I have blogged before on this issue: I am not a fan of contemporary psychotherapy. I’m not the only one who sees it as distorted; take a look at Bert Hellinger’s work.

For one, I have heard–I have not verified this, but I heard it from a trusted source with a PhD–that bran scan imaging shows that brains are re-injured after a traditional talk session. All that complaining about your mother and the traumas of your youth: stop it now. Spit it out once for catharsis, accept that you had a raw deal, and move on. Your brain will thank you.
Two, every shrink I know personally, outside the office as a private individual, is a complete wingnut. And I know several. Do they help others? I hope so. But they are, each and every one, so extremely nuts that it makes me wonder. I have a private image of a dance of insanities in the office.
Three, my observation is that therapy doesn’t build character and create happy, upstanding, generous-hearted people. Rather, it gives people justification to be selfish jerks. It seems to build self-involvement, the kind that arises from justifying any old nasty behavior on the basis of old wounds.
One woman I know who is a trained psychiatrist with a thriving practice is mean-spirited and unkind to other women–socially. I’ve experienced it, as have other women of my acquaintance. But there’s no discussing it with her. She immediately disappears into her own head in a tautological dream of her own mother issues. Which, frankly, no one but her is interested in. It’s a closed and airless system.
There is a fundamental flaw at the heart of contemporary psychotherapy the way it is currently practiced by so many therapists. That is, it is looking for excuses. It is looking to soothe narcissism rather than to build core values that lead to self-esteem and success.
By core values, I refer to 1, hard work; 2, self-discipline; 3, persistence; 4, deferred gratification; 5, kindness; and 6, personal honor. These are not glamorous, touchy feely fuzzy wuzzy notions that the aging children of the 60’s invented to prolong their adolescence. These are ancient, codified rules that have withstood the test of time.
Take a look at the Bible. The ten commandments are actually 14 or 15 imperatives, and I freely confess I’ve broken a bunch of them. To my own detriment every time. Here’s one I didn’t break (at least that I know!): “Don’t steal.” That picks up several of the core values mentioned above, like self-discipline, kindness, and personal honor. “Don’t lie about your neighbor” goes to the same values. “Don’t cheat on your spouse” goes to those same three, plus deferred gratification.

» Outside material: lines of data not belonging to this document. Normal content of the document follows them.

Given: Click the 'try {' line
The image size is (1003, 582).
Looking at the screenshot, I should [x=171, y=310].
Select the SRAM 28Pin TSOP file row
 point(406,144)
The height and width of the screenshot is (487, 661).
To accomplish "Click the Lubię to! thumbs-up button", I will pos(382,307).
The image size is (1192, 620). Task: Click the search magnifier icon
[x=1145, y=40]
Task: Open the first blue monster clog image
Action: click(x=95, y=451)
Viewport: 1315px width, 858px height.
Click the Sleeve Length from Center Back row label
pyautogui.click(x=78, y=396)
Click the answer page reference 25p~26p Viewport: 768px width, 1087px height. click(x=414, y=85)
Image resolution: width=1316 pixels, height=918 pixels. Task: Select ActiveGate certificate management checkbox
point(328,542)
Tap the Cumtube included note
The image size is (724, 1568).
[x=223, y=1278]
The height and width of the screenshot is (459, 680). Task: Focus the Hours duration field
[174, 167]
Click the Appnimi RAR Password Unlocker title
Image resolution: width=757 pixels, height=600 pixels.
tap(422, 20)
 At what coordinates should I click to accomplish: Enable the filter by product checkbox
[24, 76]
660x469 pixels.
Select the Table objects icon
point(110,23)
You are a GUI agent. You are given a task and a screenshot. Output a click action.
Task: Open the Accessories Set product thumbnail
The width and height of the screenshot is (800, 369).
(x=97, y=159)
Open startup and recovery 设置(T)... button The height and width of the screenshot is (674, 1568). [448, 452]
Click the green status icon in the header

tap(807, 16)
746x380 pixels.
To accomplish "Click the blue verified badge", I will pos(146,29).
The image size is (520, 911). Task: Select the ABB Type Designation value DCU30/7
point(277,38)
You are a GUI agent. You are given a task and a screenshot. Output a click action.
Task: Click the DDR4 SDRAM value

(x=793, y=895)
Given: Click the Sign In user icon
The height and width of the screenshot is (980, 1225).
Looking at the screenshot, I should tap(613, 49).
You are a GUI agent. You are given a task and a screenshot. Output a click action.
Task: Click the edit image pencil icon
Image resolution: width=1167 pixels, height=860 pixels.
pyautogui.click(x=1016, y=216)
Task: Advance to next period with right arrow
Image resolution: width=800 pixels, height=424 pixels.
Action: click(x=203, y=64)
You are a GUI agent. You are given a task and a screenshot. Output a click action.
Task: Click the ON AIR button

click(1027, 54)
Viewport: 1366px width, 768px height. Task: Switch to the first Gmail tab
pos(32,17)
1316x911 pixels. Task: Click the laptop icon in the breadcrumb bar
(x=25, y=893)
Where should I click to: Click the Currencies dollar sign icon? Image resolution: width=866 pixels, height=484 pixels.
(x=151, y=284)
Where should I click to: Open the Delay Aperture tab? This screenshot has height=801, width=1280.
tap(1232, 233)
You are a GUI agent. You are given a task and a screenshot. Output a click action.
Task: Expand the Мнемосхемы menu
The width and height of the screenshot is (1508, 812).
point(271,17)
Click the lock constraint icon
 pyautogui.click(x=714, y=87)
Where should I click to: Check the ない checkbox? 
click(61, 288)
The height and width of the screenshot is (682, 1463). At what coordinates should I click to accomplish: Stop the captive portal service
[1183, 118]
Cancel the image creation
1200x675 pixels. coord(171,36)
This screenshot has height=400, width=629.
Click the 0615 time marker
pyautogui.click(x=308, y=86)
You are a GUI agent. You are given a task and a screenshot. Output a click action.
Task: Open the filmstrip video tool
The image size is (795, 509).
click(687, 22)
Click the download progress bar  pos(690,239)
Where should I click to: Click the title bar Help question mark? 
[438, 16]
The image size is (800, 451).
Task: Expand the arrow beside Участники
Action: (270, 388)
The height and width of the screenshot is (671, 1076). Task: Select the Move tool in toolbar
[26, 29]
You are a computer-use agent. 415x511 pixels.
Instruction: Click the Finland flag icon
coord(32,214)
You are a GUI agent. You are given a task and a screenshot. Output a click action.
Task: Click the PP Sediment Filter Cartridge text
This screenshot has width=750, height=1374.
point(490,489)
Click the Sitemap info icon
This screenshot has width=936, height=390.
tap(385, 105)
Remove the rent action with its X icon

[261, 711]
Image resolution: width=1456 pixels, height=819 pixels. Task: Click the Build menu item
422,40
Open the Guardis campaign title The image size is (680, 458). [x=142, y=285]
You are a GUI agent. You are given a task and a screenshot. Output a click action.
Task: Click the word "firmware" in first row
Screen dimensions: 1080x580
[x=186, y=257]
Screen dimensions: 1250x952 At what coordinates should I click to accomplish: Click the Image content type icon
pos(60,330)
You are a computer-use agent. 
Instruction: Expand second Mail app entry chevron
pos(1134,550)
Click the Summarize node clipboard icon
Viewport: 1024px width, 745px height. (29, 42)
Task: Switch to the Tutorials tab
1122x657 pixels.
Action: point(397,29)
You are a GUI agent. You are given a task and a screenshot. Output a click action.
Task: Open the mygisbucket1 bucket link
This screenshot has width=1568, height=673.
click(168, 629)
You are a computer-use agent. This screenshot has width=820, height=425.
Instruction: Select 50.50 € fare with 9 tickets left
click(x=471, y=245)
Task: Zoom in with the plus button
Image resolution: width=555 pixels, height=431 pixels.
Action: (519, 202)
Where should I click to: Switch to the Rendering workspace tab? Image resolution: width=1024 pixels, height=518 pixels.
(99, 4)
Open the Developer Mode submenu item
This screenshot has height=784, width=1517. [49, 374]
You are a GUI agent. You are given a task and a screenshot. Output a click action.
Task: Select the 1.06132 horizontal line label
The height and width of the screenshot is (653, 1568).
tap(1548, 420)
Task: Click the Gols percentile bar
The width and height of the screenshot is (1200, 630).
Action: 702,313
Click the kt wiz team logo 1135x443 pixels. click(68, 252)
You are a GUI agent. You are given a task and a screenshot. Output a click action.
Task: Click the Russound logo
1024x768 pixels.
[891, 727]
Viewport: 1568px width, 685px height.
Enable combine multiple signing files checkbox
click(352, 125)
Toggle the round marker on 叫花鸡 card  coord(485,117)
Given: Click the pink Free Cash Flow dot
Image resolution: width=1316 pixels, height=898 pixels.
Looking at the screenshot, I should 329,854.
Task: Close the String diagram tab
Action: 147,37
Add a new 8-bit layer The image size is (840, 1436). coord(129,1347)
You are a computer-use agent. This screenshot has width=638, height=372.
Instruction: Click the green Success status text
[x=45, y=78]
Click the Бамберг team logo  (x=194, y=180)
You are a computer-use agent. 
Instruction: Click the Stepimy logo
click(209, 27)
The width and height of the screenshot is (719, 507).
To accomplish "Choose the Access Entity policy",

I didn’t observe the no-cheating commandment, and boy oh boy, do I wish I had. Not because I’m sorry my former marriage dissolved, but because I wish I’d accomplished that dissolution in a way that maintained the values I believe in, that continued to build me into the person I intend to be.
There are no short cuts. Self-esteem isn’t built from the outside, from your parents or your shrink or your community telling you that you’re a wonderful person. That feels real nice, sure. But the bottom line is that self-esteem is built from the inside, by doing the right thing, especially when it’s hard to do the right thing. Even when your parents, your shrink, and your community is telling you that you’re not a nice person for following the dictates of your conscience.
There is a difference between the quick thrill of immediate gratification, and the deeper, more intense sweetness of the long, slow road of integrity.
I think often of southpaw Jim Abbott, who was born without a right hand, and still became a pitcher in major league baseball. The internet says he pitched a no-hitter to the Indians in 1993, while he was a Yankee. Here’s a man who had every excuse in the world for NOT BEING A PROFESSIONAL ATHLETE. Contemporary psychotherapy would have let him off the hook a thousand ways to Sunday. But he didn’t fall for that load of crap. He worked hard, so hard he beat out thousands of gifted athletes with two whole arms, and became a pitcher for the Yankees.
I bet Mr. Abbott would have something to say about self-discipline, persistence, and deferred gratification.
There are no excuses.
I want to make it clear that I espouse the old values, but I dislike the old prejudices. I suspect that it was partly our collective attempt to be better people without the old prejudices that has led to the loss of the old values. But we threw the baby out with the dirty bathwater.
Gender, race, religion, and sexual preference are not the issue. They’re beside the point. Among gay and straight people, among black and white and yellow people, among Hindus and Jews and Muslims and Buddhists and Christians and atheists, there are people who practice self-discipline and honor and kindness, and people who don’t. Character is color-blind. There is a primary difference between external attributes, like skin color and sexual preference, and internal values, like honor and kindness.